俳優の黒沢年雄(81)が闇バイト問題を批判し、《その気になれば…世の中には人に喜んで頂いてお金になる仕事はいくらでもある…月に50万位は簡単だ!》などと25日のブログで発信したことで、ちょっとした炎上騒ぎになっている。


 批判的なコメントが相次ぐ中、タレントのビートきよし(75)もXを更新し、《黒沢さんそれは違う 普通で月50なんて無理だって俺でもわかります》とコメント。

きよしは横浜市でカラオケパブ経営の実業家でもあり、世知辛い、現代の労働状況にも通じているのだろう。


 だが、黒沢を知る芸能関係者はこう言う。


「黒沢さんが『やる気と体力』次第というのは、実際にそうやって生き抜いてきたからだと思いますよ。俳優の道を目指した高校卒業後、昼は工事現場、セールスマン、運転手などを掛け持ちし、夜はキャバレーや深夜バーのボーイとして働き、寝る間も惜しんで働き通してきた。20代半ばのピークには年収約3000万円稼いでいたというし、そうした経験から『前向き思考が大切』と講演などで今も訴えています。仕事がなければ『何でも屋』になって、自力でつくり出せばいいんだという持論なんです」


 また芸能界での仕事も、超ハードワークが当たり前のような時代を生き抜いてきたことも大きいのではないかという。

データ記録

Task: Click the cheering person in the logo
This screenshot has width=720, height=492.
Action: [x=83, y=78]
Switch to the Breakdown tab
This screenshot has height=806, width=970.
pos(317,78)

**必須の課題**
a) 次の(i)〜(iii)が黒沢年雄に関する記事の内容と一致するかをそれぞれ判断し、はい・いいえに加えて根拠となる記事中の語句を正確に引用してください。(i) ビートきよしは横浜市でカラオケパブを経営している。(ii) 黒沢年雄は20代半ばに年収約3000万円を稼いでいたとされる。(iii) 黒沢年雄は大学卒業後に俳優の道を目指した。
b) 黒沢年雄に関する記事の「だが、黒沢を知る芸能関係者はこう言う。」から「いいんだという持論なんです」」に至るまでを、一字も変えずにすべて出力してください。

**最終結果**
a)
(i) はい。「きよしは横浜市でカラオケパブ経営の実業家でもあり」
(ii) はい。「20代半ばのピークには年収約3000万円稼いでいたという」
(iii) いいえ。「俳優の道を目指した高校卒業後」

b)
だが、黒沢を知る芸能関係者はこう言う。


「黒沢さんが『やる気と体力』次第というのは、実際にそうやって生き抜いてきたからだと思いますよ。俳優の道を目指した高校卒業後、昼は工事現場、セールスマン、運転手などを掛け持ちし、夜はキャバレーや深夜バーのボーイとして働き、寝る間も惜しんで働き通してきた。20代半ばのピークには年収約3000万円稼いでいたというし、そうした経験から『前向き思考が大切』と講演などで今も訴えています。仕事がなければ『何でも屋』になって、自力でつくり出せばいいんだという持論なんです」